H. Paus Paulus VI - 8 december 1975
In onze eeuw, gekenmerkt als zij wordt door de "massamedia" of sociale communicatiemiddelen, kunnen - zoals we al hebben onderstreept - de eerste verkondiging, de catechese of de verdere geloofsverdieping niet zonder deze middelen plaatsvinden.
In dienst genomen voor het Evangelie zijn zij in staat het terrein waar naar het Woord van God geluisterd wordt tot in bijna het oneindige uit te breiden, en zij maken dat de Blijde Boodschap miljoenen personen bereikt. De Kerk zou zich ten overstaan van de Heer schuldig voelen als zij deze machtige middelen, die het menselijk vernuft nog dagelijks perfectioneert, niet zou aanwenden. Door zich ervan te bedienen "verkondigt" de Kerk de boodschap waarvan zij de schatbewaarster is "van de daken" (Mt. 10, 27)(Lc. 12, 3); zij vindt er een moderne en efficiënte preekstoel in. Dank zij die middelen slaagt zij er in tot de menigten te spreken.

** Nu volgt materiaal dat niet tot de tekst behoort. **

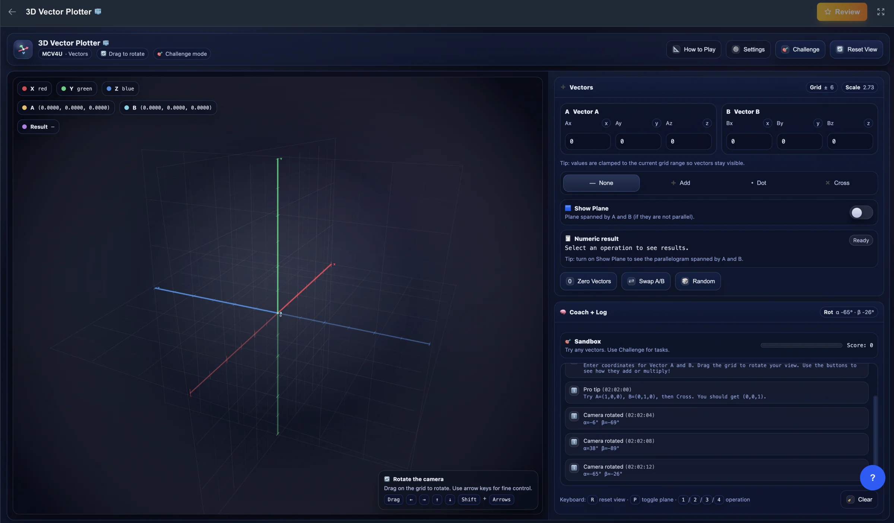Click the Bz input field

point(850,142)
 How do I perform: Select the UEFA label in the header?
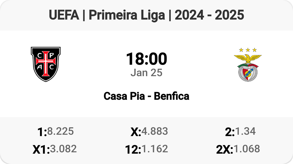[64, 15]
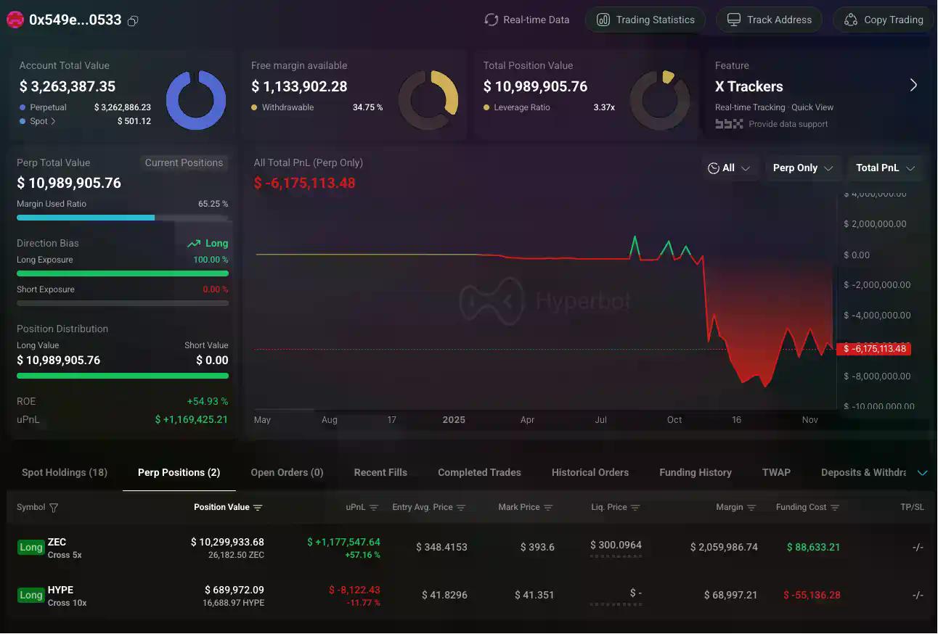Expand the Spot balance arrow

pyautogui.click(x=53, y=122)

Toch vormt het gebruik van de sociale communicatiemiddelen voor de evangelisatie ook een uitdaging: de boodschap van het evangelie zou met behulp daarvan menigten mensen moeten bereiken, maar dan met de capaciteit het geweten binnen te dringen, zich te nestelen in het hart van iedere mens alsof deze de enige was, met al wat hij aan bijzonders en persoonlijks heeft, om er zo adhesie voor te wekken in een heel persoonlijk engagement.